The studio version, reviewed here, finds Hero going through a series of biblical events (all set in New York City), most of them updated to fit the times, leading up to his death for the Big Apple. After a brief intro by Special Agent Hunter (Paul Wright), Act 1 kicks things off with the pop/rocker "A Few Good Men," which tells the story of when Jesus was looking for disciples. Here, we're introduced to Petrov (played by Stuart) and Jude (played by producer Quinlan), who early on do a fine job of developing their characters. True Love Waits proponent St. James, in a twist of irony, plays the promiscuous Maggie on "Secrets of the Heart," a synthesized, Latin-tinged number recalling early Gloria Estefan. St. James offers her "services" to Hero, who turns down her proposal, encouraging her to follow him.

Also in Act 1, hip-hop duo GRITS livens up the pompous "Wedding Celebration" (Jesus in Cana), but their contribution is a pointless cameo that consists of no more than the empty line "C'mon, y'all, let's celebrate." Hero's mom (played by newcomer Nirva) is also introduced on this track, which prefaces "Fire of Love," a soft-rock tune about Jesus' first face-off with the Pharisee Kai (played by Skillet's John Cooper).

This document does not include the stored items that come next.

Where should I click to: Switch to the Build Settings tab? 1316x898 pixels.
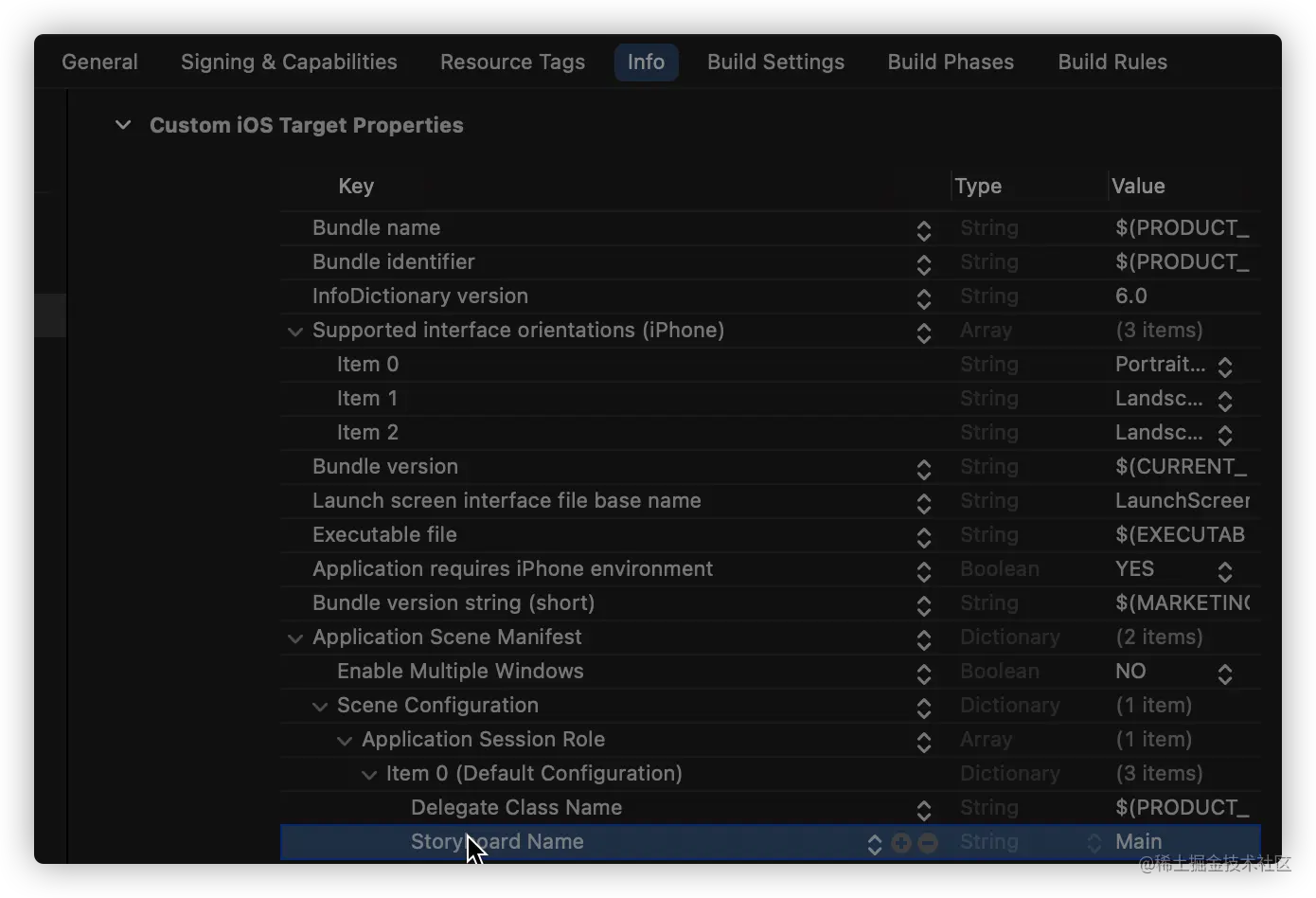[x=775, y=63]
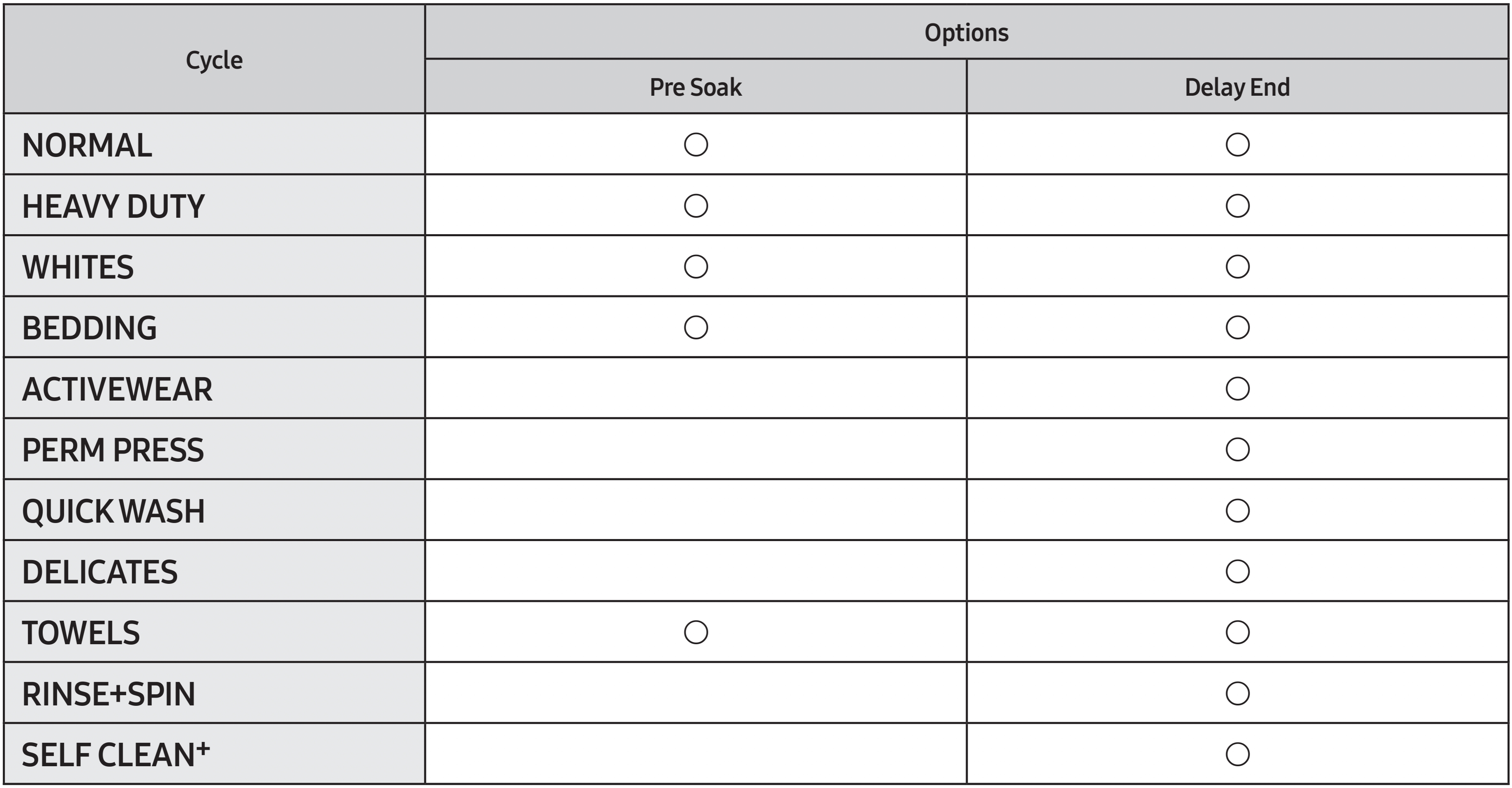Choose Delay End circle for BEDDING
The height and width of the screenshot is (788, 1512).
click(x=1237, y=327)
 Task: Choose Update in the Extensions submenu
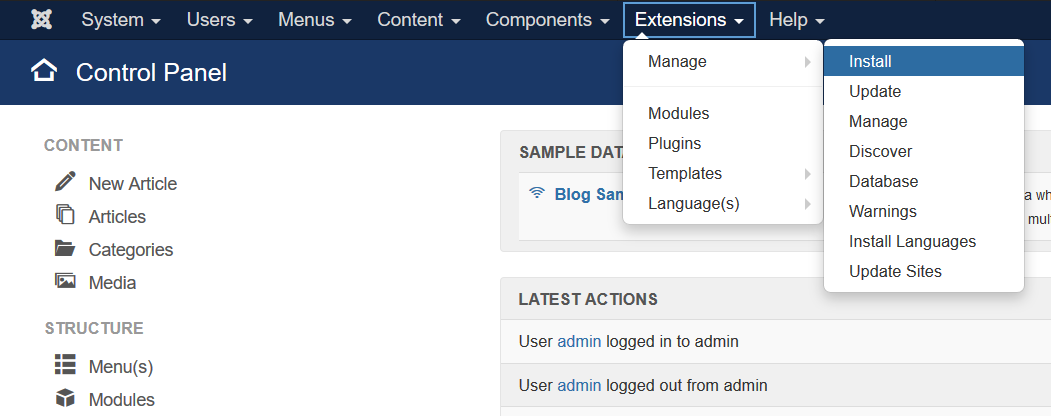[x=875, y=92]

Act 1's highlight and first rock single is the big-riffed rapcore of "Raised in Harlem," chronicling the healing of the daughter of an overzealous Jairus (played by rapper T-Bone); this song would've worked better if Jairus' claims regarding his New York origins weren't belied by his use of the oh-so-southern contraction "y'all." But I digress.

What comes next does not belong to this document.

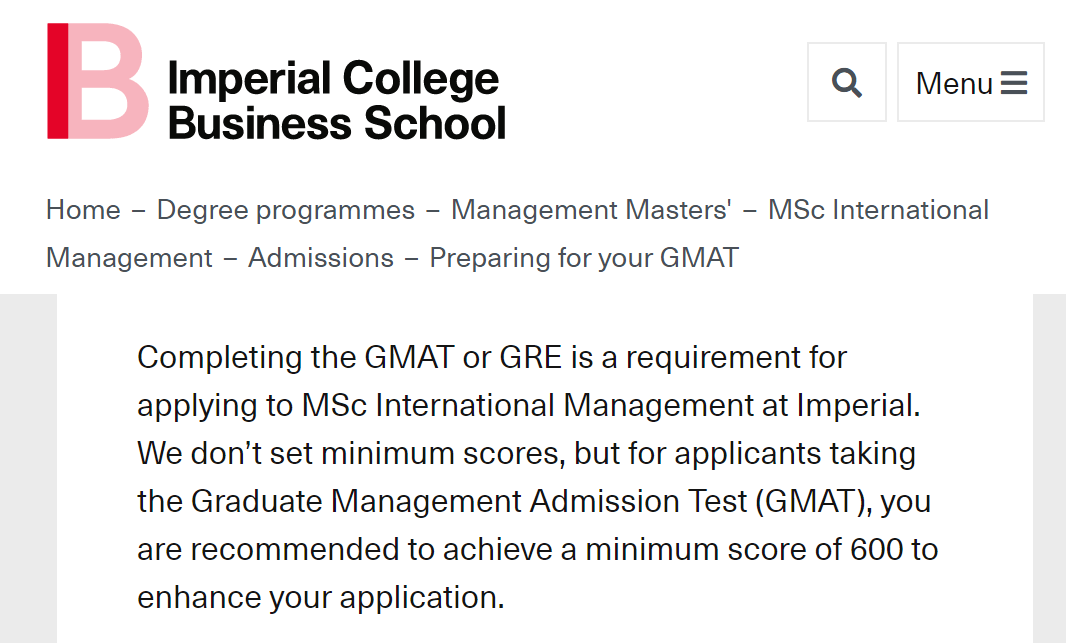Click the red vertical bar of the logo
Screen dimensions: 1066x643
58,81
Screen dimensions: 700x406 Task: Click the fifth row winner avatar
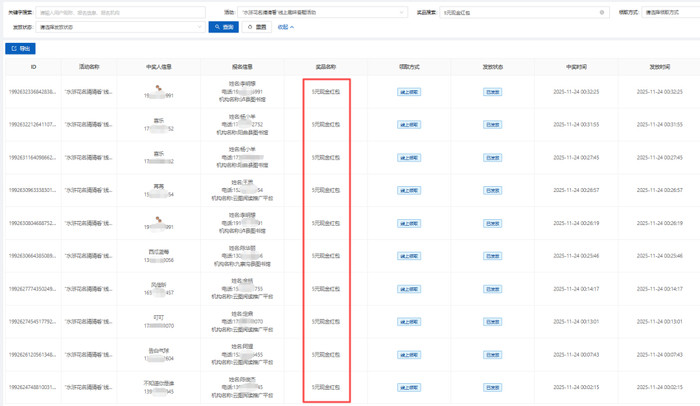coord(158,219)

If Act 1 concentrated on the commencement of Hero's ministry and his relationship with his followers, the slightly less erratic Act 2 focuses more on his detractors and their plans to silence him. The '80s synth-pop (think Eurythmics) of "Leave Here" sees a bunch of annoying street youngsters mocking Hero and his friends, while Jude's "Intentions" sounds like Newsboys. Then comes the sinister "Shadowman," which, like Cindy Morgan's "Devil Man," looks into the betrayer's internal struggle to hand Hero over to the authorities; fans of Kevin Max may like Quinlan's vocal technique. All of this leads to the plotting of Hero's death (Secret Agent Hunter's "Murder on Their Minds"), his short but sweet farewell to his disciples ("In Remembrance of Me"), his anguish at Gethsemane ("Hero's Agony"), and a climactic, almost cinematic crucifixion ("Kill the Hero"), complete with hard-hitting fake drums, distorted walls of sound, and an operatic background choir.

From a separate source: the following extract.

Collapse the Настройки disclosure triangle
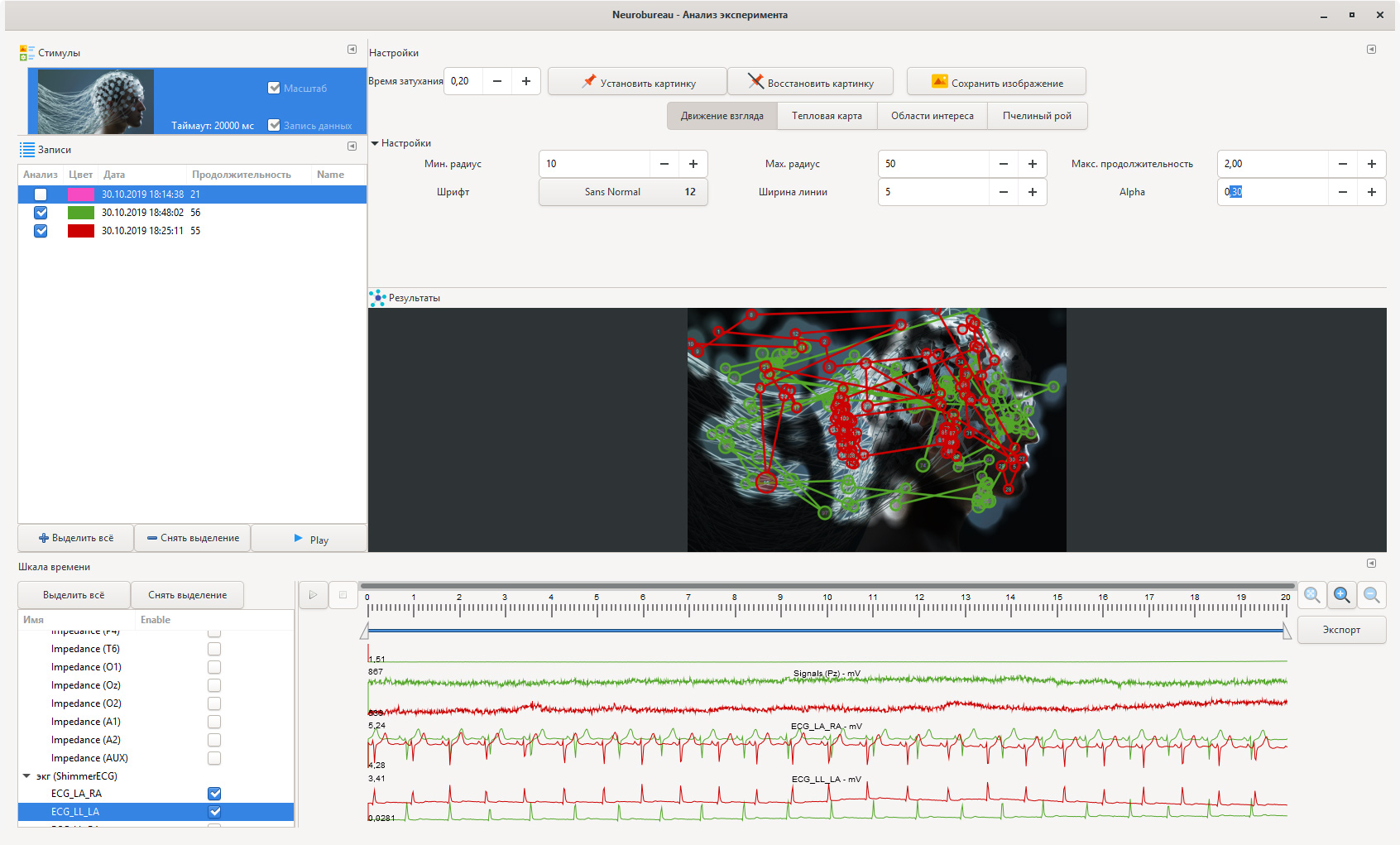1400x845 pixels. (375, 143)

p>The modern elements of this rock opera at times suffer due to the musical twists and turns of certain songs, especially when these step into unnecessary Broadway-styled territory. For example, the Hero and Mary duet of "Lose My Life With You," with its emotive piano and strings-drenched arrangement, is saccharine, if not terribly out of place amid the other selections. Hero's brief "Take My Hand" follows a similar pattern, this time using Casio strings and vocals that are too silky and Seal-like to be taken seriously. Not much changes on "I Am," an amateurishly written song that could very likely be bound for AC radio play: "I am, I am/the one to make a change/who's gonna do it if I don't step to it/I am."

Is !Hero: The Rock Opera worth your hard-earned money? Though it's evident that the album's creators tried to make it broadly appealing, it's this lack of focus that ultimately brings down its collective value. Which begs my next question: How long can one stomach a long-winded, thematic double-disc album, especially when only a few of the songs can stand on their own outside of the story's context? Is there any "replayability" value? You might be better off waiting for this fall's stage production before giving the album a chance. Who knows? Maybe enough suburban youth group kids will dig it to increase its hipness level, perhaps presaging the type of reception that the TRL-loving, unchurched populace will give it.